• [Data records]
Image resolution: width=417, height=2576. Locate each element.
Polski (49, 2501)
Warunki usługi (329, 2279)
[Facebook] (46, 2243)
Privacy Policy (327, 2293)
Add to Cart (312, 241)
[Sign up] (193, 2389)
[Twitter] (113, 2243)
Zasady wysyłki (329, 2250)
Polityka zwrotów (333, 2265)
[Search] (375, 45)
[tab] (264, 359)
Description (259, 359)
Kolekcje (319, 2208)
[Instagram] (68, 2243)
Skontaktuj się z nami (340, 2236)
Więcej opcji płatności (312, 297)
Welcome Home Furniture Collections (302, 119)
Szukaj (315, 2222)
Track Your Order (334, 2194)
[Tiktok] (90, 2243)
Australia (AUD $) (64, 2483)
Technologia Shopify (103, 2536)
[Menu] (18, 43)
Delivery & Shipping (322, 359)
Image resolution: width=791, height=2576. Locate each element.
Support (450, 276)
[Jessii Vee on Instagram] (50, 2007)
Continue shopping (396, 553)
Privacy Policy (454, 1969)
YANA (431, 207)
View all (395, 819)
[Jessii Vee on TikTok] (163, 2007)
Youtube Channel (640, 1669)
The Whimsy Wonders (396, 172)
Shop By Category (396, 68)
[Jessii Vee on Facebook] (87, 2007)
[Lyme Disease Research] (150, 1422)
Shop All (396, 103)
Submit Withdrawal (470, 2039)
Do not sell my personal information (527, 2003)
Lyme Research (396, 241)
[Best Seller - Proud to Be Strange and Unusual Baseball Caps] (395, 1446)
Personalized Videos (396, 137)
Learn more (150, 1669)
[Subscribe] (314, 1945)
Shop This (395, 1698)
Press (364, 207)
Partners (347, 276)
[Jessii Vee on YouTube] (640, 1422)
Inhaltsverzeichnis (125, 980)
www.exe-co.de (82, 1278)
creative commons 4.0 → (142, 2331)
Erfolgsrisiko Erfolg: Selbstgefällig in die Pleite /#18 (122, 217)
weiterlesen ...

• [How to complete this task] Give the count of lines in the entries above that hold the word "height", with no other words.

• [Solution below] 2